Sylvie D., habitante de Lyon.

Le Nouvel Âge viral (des ténèbres) charrie son lot de représentations bizarres, ineptes ou naïves. Dès le confinement, on a beaucoup parlé de ce à quoi allait/devait ressembler le « monde d’après » (3), puisqu’il est admis que cet événement politico-sanitaire marque la fin d’une époque et en ouvre une autre. Un de ces clichés, optimiste pour le coup, est d’affirmer qu’il aura eu ceci de bien qu’il signifierait un « retour des valeurs collectives » après des décennies d’individualisme. Certes, en partant de si bas, il n’est pas difficile de dire que l’on a progressé ! Car jusqu’au printemps dernier, il était vrai que nos sociétés occidentales étaient devenues des dissociétés(4), soit un type de société donnant la priorité à l’individu sur le collectif, d’une manière idéologique et systématique.

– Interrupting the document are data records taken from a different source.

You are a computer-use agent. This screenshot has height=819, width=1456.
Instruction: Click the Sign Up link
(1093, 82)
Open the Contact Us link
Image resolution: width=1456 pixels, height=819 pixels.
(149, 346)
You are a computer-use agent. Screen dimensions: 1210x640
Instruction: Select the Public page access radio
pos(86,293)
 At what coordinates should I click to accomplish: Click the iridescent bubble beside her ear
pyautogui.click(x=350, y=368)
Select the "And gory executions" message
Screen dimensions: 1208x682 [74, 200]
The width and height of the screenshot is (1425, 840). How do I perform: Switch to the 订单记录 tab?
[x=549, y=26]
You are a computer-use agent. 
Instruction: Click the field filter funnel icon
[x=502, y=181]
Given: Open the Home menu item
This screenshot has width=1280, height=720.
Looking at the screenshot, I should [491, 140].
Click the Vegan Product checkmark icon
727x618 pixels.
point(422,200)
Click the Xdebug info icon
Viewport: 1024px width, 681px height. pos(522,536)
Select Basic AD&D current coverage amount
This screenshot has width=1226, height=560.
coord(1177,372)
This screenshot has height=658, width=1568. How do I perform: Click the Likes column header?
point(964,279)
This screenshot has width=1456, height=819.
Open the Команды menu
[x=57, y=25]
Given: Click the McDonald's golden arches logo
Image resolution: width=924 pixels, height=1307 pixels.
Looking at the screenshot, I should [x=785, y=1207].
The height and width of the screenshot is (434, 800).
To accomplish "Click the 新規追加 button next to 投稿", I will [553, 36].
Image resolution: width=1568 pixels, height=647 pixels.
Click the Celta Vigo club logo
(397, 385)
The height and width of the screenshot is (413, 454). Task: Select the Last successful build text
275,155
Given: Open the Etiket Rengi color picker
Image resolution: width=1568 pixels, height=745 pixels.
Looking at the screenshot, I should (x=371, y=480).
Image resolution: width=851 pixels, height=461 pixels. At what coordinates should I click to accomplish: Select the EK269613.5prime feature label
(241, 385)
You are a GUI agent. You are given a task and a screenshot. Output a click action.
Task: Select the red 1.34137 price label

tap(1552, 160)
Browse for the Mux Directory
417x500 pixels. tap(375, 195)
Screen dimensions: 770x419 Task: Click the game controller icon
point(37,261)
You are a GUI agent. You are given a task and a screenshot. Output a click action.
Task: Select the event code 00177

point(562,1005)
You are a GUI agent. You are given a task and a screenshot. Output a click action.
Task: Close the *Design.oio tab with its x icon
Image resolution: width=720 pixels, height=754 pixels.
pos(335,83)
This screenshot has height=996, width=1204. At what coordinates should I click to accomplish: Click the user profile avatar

L’individuation prônée par la philosophie des Lumières avait muté en hyper-individualisme depuis la contre-révolution néolibérale des années 1980 et la déclaration provocante de Margaret Thatcher : « La société n’existe pas ». La liberté individuelle était présentée comme la valeur suprême que l’État se devait de préserver, et même de promouvoir(5). Certains dont je suis souhaitaient que « quelque chose » vienne y mettre un frein, tellement cette voie paraissait sans issue autre que la guerre de tous contre tous et de tous contre la nature. Ce quelque chose ne pouvant pas venir de mandataires politiques trop soucieux de leur réélection, restait alors la survenue d’un quelconque fléau, réel et plus ou moins téléguidé(6). Comme les réacteurs fissurés de Doel 3 et Tihange 2 avaient tenu le coup jusqu’à présent, ce fut une épidémie qui vint remettre les pendules à l’heure. À l’heure de la ploutocratie transnationale.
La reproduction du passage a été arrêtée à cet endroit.